Defunct American moral pressure group

The National Legion of Decency, also known as the Catholic Legion of Decency, was an American Catholic group founded in 1934 by the Archbishop of Cincinnati, John T. McNicholas, as an organization dedicated to identifying objectionable content in motion pictures on behalf of Catholic audiences. Members were asked to pledge to patronize only those motion pictures which did not "offend decency and Christian morality". The concept soon gained support from other churches.

Condemnation by the Legion would often diminish a film's chances for success because it meant the population of Catholics, some twenty million strong at the time (plus their Protestant allies), would avoid attending any screening of the film. The efforts to help parishioners avoid films with objectionable content sometimes backfired when it was found that they helped draw attention to those films. Although the Legion was often envisioned as a bureaucratic arm of the Catholic Church, it instead was little more than a loose confederation of local organizations, with each diocese appointing a local Legion director, usually a parish priest, who was responsible for Legion activities in that diocese. Film historian Bernard F. Dick wrote: "Although the Legion was never officially an organ of the Catholic Church, and its movie ratings were nonbinding, many Catholics were still guided by the Legion's classifications."

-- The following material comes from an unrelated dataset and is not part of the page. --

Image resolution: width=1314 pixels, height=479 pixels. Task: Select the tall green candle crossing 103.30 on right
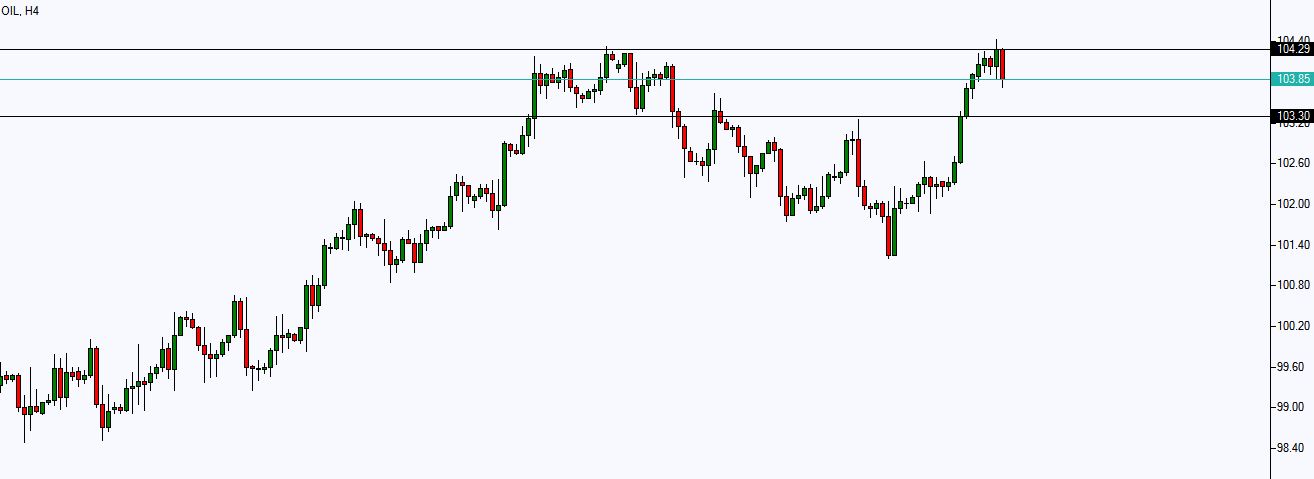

In 1965, the National Legion of Decency was reorganized as the National Catholic Office for Motion Pictures (NCOMP). In 1980, NCOMP ceased operations, along with the biweekly Review, which by then had published ratings for 16,251 feature films.

==Background==
From the early days of cinema, the motion picture industry made several attempts to self-regulate the content of films to avoid the creation of numerous state and municipal censorship boards. Most of these efforts were relatively ineffectual.

===National Board of Review===
On December 24, 1908, New York City Mayor George B. McClellan Jr. revoked all moving-picture exhibition licenses in the city pending inspection of the premises due to fire safety concerns regarding the highly flammable celluloid film. He stated that due to complaints from the city's clergy and the Society for the Prevention of Cruelty to Children, upon re-issuance, the licensees were prohibited from operating on Sunday. He further indicated his intention to revoke the license of any motion picture show "...on evidence that pictures have been exhibited by the licensees which tend to degrade or injure the morals of the community."

In 1909, Charles Sprague Smith and about a dozen prominent individuals from the fields of social work, religion, and education, formed a committee, under the auspices of the People's Institute at Cooper Union, to make recommendations to the Mayor's office concerning controversial films. Initially called the New York Board of Motion Picture Censorship it soon became known as the National Board of Motion Picture Censorship. To avoid government censorship of films, the National Board became the unofficial clearinghouse for new movies. The Board's stated purpose was to endorse films of merit and champion the new "art of the people". In March 1916 the Board changed its name to the National Board of Review of Motion Pictures to avoid the controversial word "censorship".

===National Association of the Motion Picture Industry (NAMPI)===
The National Association of the Motion Picture Industry was an industry self-regulatory body created by the Hollywood studios in 1916 to answer demands for film censorship by states and municipalities. The Association devised "Thirteen Points", a list of subjects and storylines they promised to avoid. However, there was no method of enforcement if a studio film violated the Thirteen Points content restrictions, and NAMPI proved ineffective.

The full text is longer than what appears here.